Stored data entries
☆ ☆ ☆ ☆ ☆ ☆ ☆
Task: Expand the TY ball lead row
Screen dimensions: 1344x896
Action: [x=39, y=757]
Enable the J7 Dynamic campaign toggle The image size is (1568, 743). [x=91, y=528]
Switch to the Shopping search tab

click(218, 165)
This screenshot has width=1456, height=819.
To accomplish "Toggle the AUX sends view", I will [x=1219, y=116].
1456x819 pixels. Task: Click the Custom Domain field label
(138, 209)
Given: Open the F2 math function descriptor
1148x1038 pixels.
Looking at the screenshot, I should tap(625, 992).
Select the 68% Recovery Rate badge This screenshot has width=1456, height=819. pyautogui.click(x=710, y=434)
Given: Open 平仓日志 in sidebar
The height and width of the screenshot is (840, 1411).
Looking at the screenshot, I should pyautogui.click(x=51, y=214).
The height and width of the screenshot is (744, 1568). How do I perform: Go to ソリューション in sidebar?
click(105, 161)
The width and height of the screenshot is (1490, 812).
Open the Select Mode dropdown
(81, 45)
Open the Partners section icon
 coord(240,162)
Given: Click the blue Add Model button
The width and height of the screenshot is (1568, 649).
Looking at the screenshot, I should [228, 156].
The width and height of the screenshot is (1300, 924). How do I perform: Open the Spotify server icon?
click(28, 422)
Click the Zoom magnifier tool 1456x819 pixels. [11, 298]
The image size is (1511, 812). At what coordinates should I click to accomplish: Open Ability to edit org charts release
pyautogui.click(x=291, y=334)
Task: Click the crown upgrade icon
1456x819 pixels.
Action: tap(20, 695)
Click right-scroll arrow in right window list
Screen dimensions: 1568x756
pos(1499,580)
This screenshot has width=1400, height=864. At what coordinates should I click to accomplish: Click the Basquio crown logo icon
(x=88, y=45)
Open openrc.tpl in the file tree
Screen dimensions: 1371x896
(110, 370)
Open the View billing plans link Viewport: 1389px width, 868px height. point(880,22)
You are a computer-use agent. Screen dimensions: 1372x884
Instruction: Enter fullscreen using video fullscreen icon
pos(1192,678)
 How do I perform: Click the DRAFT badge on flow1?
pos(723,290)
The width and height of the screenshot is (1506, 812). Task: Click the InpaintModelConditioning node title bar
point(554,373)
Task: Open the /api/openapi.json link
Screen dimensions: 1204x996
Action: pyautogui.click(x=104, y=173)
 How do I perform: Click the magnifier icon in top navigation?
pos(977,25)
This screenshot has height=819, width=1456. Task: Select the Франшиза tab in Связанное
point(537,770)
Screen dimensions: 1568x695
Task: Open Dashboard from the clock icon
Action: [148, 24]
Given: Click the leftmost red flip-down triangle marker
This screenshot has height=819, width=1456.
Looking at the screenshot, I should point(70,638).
☆ ☆ ☆ ☆ ☆ ☆ ☆
Once more, print all the records exactly.

## Exercise response
Task: Expand the TY ball lead row
Screen dimensions: 1344x896
Action: [x=39, y=757]
Enable the J7 Dynamic campaign toggle The image size is (1568, 743). [x=91, y=528]
Switch to the Shopping search tab

click(218, 165)
This screenshot has width=1456, height=819.
To accomplish "Toggle the AUX sends view", I will [x=1219, y=116].
1456x819 pixels. Task: Click the Custom Domain field label
(138, 209)
Given: Open the F2 math function descriptor
1148x1038 pixels.
Looking at the screenshot, I should tap(625, 992).
Select the 68% Recovery Rate badge This screenshot has width=1456, height=819. pyautogui.click(x=710, y=434)
Given: Open 平仓日志 in sidebar
The height and width of the screenshot is (840, 1411).
Looking at the screenshot, I should pyautogui.click(x=51, y=214).
The height and width of the screenshot is (744, 1568). How do I perform: Go to ソリューション in sidebar?
click(105, 161)
The width and height of the screenshot is (1490, 812).
Open the Select Mode dropdown
(81, 45)
Open the Partners section icon
 coord(240,162)
Given: Click the blue Add Model button
The width and height of the screenshot is (1568, 649).
Looking at the screenshot, I should [228, 156].
The width and height of the screenshot is (1300, 924). How do I perform: Open the Spotify server icon?
click(28, 422)
Click the Zoom magnifier tool 1456x819 pixels. [11, 298]
The image size is (1511, 812). At what coordinates should I click to accomplish: Open Ability to edit org charts release
pyautogui.click(x=291, y=334)
Task: Click the crown upgrade icon
1456x819 pixels.
Action: tap(20, 695)
Click right-scroll arrow in right window list
Screen dimensions: 1568x756
pos(1499,580)
This screenshot has width=1400, height=864. At what coordinates should I click to accomplish: Click the Basquio crown logo icon
(x=88, y=45)
Open openrc.tpl in the file tree
Screen dimensions: 1371x896
(110, 370)
Open the View billing plans link Viewport: 1389px width, 868px height. point(880,22)
You are a computer-use agent. Screen dimensions: 1372x884
Instruction: Enter fullscreen using video fullscreen icon
pos(1192,678)
 How do I perform: Click the DRAFT badge on flow1?
pos(723,290)
The width and height of the screenshot is (1506, 812). Task: Click the InpaintModelConditioning node title bar
point(554,373)
Task: Open the /api/openapi.json link
Screen dimensions: 1204x996
Action: pyautogui.click(x=104, y=173)
 How do I perform: Click the magnifier icon in top navigation?
pos(977,25)
This screenshot has height=819, width=1456. Task: Select the Франшиза tab in Связанное
point(537,770)
Screen dimensions: 1568x695
Task: Open Dashboard from the clock icon
Action: [148, 24]
Given: Click the leftmost red flip-down triangle marker
This screenshot has height=819, width=1456.
Looking at the screenshot, I should point(70,638).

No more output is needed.